Oncol Lett. 2016 Dec;12(6):5122-5128. doi: 10.3892/ol.2016.5347. Epub 2016 Nov 3.

Abstract

Diosmetin (DIOS), a flavonoid compound, is abundant in Citrus limon. Emerging studies have shown that DIOS is an effective compound implicated in multiple types of cancer. However, whether DIOS serves a role in hepatocellular carcinoma (HCC) is still obscure. HepG2 cells were used in the present study, and it was observed that DIOS exhibited antitumor activity against liver cancer cells. Western blotting was performed to evaluate cell apoptosis and survival-associated proteins, and the results demonstrated that DIOS treatment resulted in the activation of the p53-dependent apoptosis pathway.
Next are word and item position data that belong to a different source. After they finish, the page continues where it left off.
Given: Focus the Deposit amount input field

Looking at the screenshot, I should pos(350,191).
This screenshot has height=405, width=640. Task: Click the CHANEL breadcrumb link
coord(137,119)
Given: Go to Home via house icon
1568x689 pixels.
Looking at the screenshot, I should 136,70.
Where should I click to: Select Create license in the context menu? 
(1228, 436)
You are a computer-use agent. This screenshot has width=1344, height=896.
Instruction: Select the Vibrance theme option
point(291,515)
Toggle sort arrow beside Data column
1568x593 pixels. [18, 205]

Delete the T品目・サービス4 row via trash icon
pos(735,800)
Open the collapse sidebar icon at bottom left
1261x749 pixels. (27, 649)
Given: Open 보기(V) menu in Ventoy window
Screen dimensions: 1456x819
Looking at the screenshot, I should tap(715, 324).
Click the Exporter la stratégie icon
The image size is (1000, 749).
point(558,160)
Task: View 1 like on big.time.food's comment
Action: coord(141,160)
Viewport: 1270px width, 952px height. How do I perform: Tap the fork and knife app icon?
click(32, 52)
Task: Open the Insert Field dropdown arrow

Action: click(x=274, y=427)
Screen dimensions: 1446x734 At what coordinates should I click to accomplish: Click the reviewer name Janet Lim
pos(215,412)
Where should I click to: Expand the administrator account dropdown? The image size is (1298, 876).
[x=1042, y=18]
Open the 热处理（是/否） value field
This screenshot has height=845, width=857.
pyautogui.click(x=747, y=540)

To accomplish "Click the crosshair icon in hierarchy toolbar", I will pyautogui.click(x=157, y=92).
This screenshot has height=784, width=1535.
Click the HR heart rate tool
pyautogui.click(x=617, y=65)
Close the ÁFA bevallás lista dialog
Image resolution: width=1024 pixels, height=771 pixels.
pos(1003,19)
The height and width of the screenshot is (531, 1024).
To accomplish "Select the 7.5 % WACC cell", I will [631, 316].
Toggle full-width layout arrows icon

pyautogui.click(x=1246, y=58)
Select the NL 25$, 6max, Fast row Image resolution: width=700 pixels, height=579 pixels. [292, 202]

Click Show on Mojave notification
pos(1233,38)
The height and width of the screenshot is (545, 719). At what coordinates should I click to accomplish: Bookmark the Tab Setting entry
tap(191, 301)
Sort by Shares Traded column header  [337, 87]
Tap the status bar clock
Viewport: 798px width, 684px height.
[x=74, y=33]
Our results revealed that DIOS caused inhibition of the nuclear factor (NF)-κB signaling pathway and downregulation of Notch3 receptor. Furthermore, by using small hairpin RNA-Notch3, it was confirmed that DIOS inhibited the NF-κB signaling pathway by inactivation of Notch3. In conclusion, the present results demonstrated that DIOS triggered cell apoptosis by activation of the p53 signaling pathway and inhibited the NF-κB cell survival pathway by downregulation of Notch3 receptor expression. DIOS is a potential agent for prevention of HCC.

Keywords: Notch3/NF-κB; diosmetin; hepatocellular carcinoma; p53/Bcl-2.